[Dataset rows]
►
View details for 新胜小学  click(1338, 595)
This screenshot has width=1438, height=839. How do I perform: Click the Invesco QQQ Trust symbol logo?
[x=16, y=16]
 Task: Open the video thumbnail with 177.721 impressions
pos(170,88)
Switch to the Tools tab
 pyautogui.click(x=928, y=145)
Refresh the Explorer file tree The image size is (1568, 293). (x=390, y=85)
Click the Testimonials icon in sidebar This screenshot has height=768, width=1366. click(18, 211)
◄
Task details - Quote every entry above word for word, without changing anything.

Output below -
View details for 新胜小学  click(1338, 595)
This screenshot has width=1438, height=839. How do I perform: Click the Invesco QQQ Trust symbol logo?
[x=16, y=16]
 Task: Open the video thumbnail with 177.721 impressions
pos(170,88)
Switch to the Tools tab
 pyautogui.click(x=928, y=145)
Refresh the Explorer file tree The image size is (1568, 293). (x=390, y=85)
Click the Testimonials icon in sidebar This screenshot has height=768, width=1366. click(18, 211)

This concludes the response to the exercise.